On May 21, President Trump was at an overall disapproval rating of 53.9 percent in RealClearPolitics’s average of recent polls.
Approval ratings for President Trump
March 18, 2019, Pew Research Center poll: White evangelicals remain supportive, but white Catholics are more ambivalent about President Trump.
White evangelical Protestants form the bedrock of support for Donald Trump, with 69 percent approving his performance as president, according to a poll conducted by the Pew Research Center in January. Mr. Trump had a 50 percent approval rating among all Protestants, 36 percent among all Catholics, 20 percent among the religiously unaffiliated and 12 percent among black Protestants.
America’s Michael O’Loughlin reported on the results in greater detail:
When broken down by white and non-white Catholics, the numbers tell a different story.
Support for Mr. Trump among white Catholics has generally hovered around 50 percent since the early days of his presidency, according to Pew, with a high of 55 percent in April 2017 and again in May 2018 and a low of 36 percent in December 2017. Greg Smith, associate director of research at Pew Research Center, told America that support for Mr. Trump from white Catholics has been “pretty consistently within that band.”
The latest survey, conducted in January, found that 44 percent of white Catholics approve of Mr. Trump’s job performance.
Mr. Trump’s support among non-white Catholics is far lower compared to white Catholics.
The January survey found that 26 percent of non-white Catholics approve of the president’s job performance, up from 13 percent in February 2017.

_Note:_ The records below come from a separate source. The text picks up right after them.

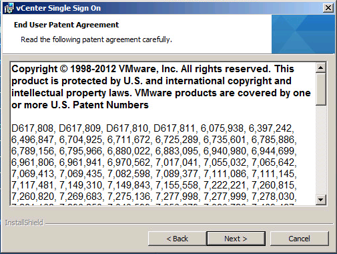Screen dimensions: 337x254
Task: Click the 'Read the following patent agreement carefully' text
Action: (x=96, y=39)
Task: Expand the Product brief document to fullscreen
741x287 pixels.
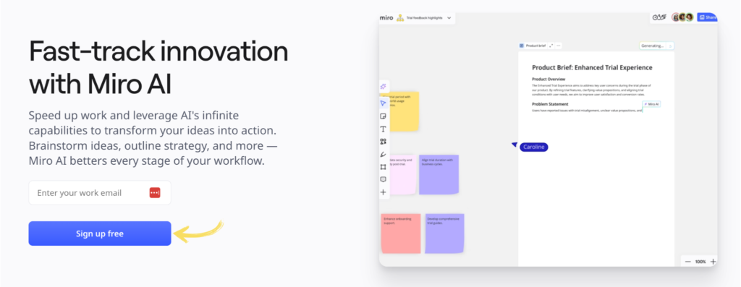Action: pos(551,46)
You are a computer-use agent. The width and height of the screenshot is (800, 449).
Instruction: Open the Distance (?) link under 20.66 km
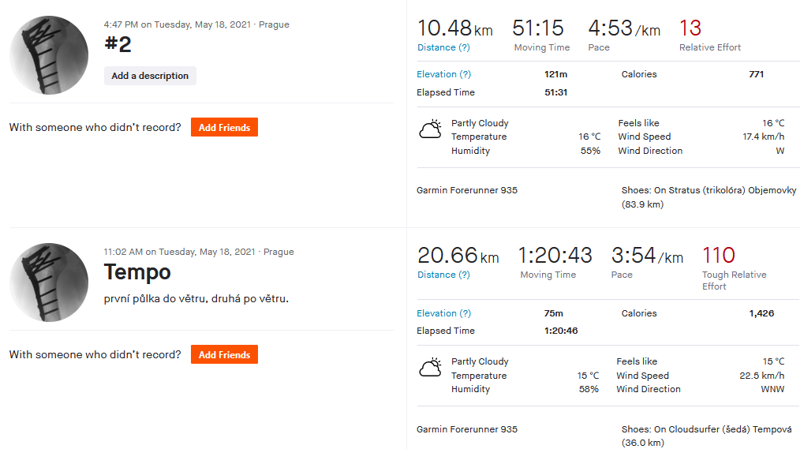443,275
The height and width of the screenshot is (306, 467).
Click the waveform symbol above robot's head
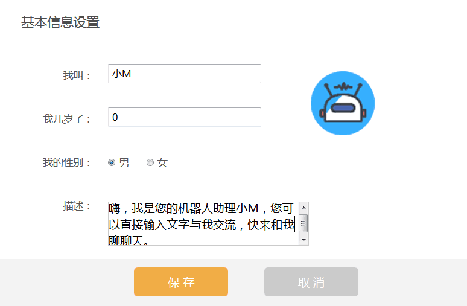click(x=343, y=87)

In recent months, the president has boasted that his support from Hispanic Americans has been growing, crediting his continued efforts to build a wall along the U.S.-Mexico border. Experts have cast doubt on that claim, but they say that his support continues to hover around the 29 percent of the Hispanic vote that Mr. Trump won in the 2016 election.
The Quinnipiac poll released on May 21 (see above) did not break out data for white and Hispanic Catholics, but it found that Mr. Trump had an approval rating of 28 percent among Hispanic voters, very close to the 26 percent support among non-white Catholics that Pew reported.

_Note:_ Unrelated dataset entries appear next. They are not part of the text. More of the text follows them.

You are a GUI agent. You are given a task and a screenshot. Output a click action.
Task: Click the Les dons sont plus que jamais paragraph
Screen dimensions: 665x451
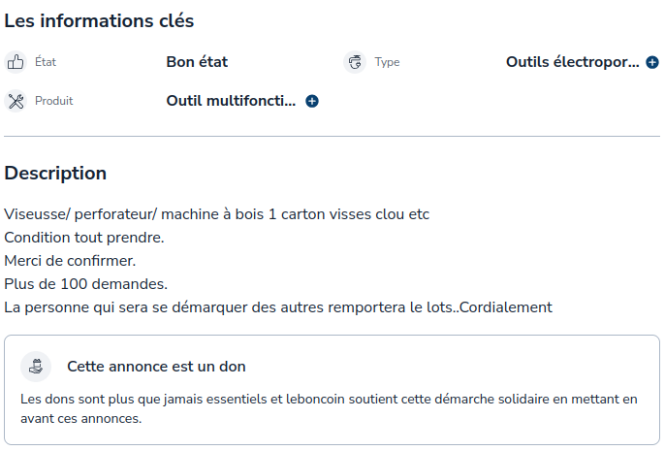click(x=330, y=408)
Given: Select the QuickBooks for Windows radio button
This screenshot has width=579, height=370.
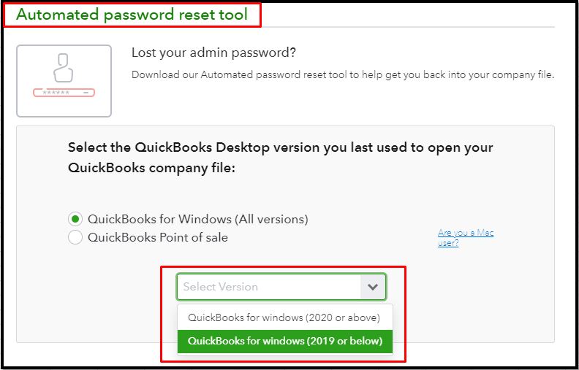Looking at the screenshot, I should coord(75,219).
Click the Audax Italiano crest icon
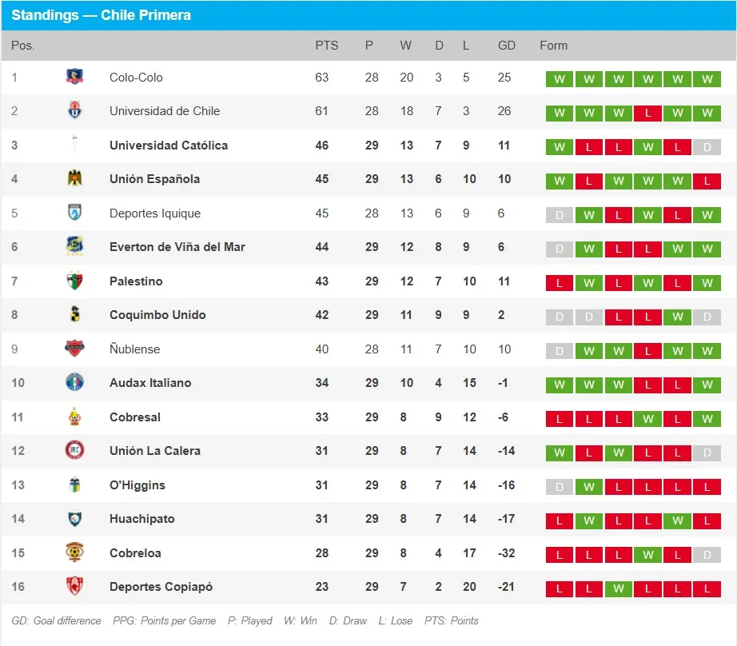 pyautogui.click(x=74, y=383)
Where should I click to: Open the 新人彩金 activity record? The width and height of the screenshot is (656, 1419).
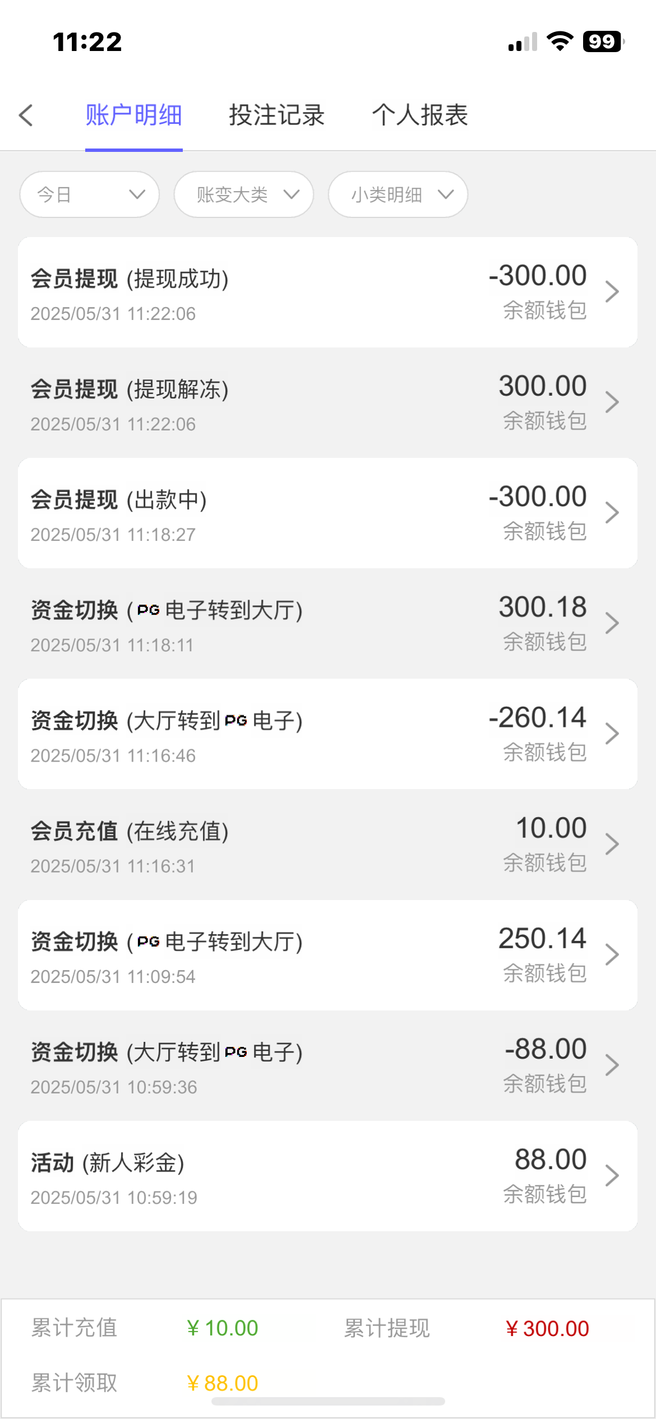point(327,1176)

On March 18, the day the Pew study was released, President Trump was at an overall approval rating of 42.6 percent in RealClearPolitics’s average of recent polls.

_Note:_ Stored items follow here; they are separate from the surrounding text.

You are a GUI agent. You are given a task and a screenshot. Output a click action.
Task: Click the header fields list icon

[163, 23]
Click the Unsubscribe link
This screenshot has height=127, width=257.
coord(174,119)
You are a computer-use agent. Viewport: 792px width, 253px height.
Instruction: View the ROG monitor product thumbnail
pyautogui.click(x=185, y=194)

Partisanship and views on major issues
Jan. 24, 2019, Pew Research Center poll: Catholics are generally as partisan as the rest of U.S. voters.
A Pew Research Center survey tested the idea that fidelity to church teaching would make U.S. Catholics less loyal to the Democratic and Republican parties—and found little evidence for the idea. According to the poll, conducted last year, Catholic Democrats were somewhat more pro-life than other party members: only 64 percent of Catholic Democrats agreed that abortion should be legal in “all or most cases,” compared with 76 percent of all Democrats. But only 55 percent of Catholic Republicans agreed that abortion should be illegal in all or most cases, exactly the same as the 55 percent among all Republicans who took that position.
On other issues, however, Catholics tended to follow their party lines. For example, 64 percent of Catholic Democrats said that “government aid to the poor does more good than harm,” compared with 70 percent of all Democrats. At the same time, 67 percent of Catholic Republicans said that government aid does more harm (by making people “dependent” on assistance), close to the 69 percent of all Republicans who said the same.
Similarly, 91 percent of Catholic Democrats and 93 percent of all Democrats opposed expanding the border wall between the United States and Mexico; 81 percent of Catholic Republicans and 82 percent of all Republicans supported an expansion of the wall.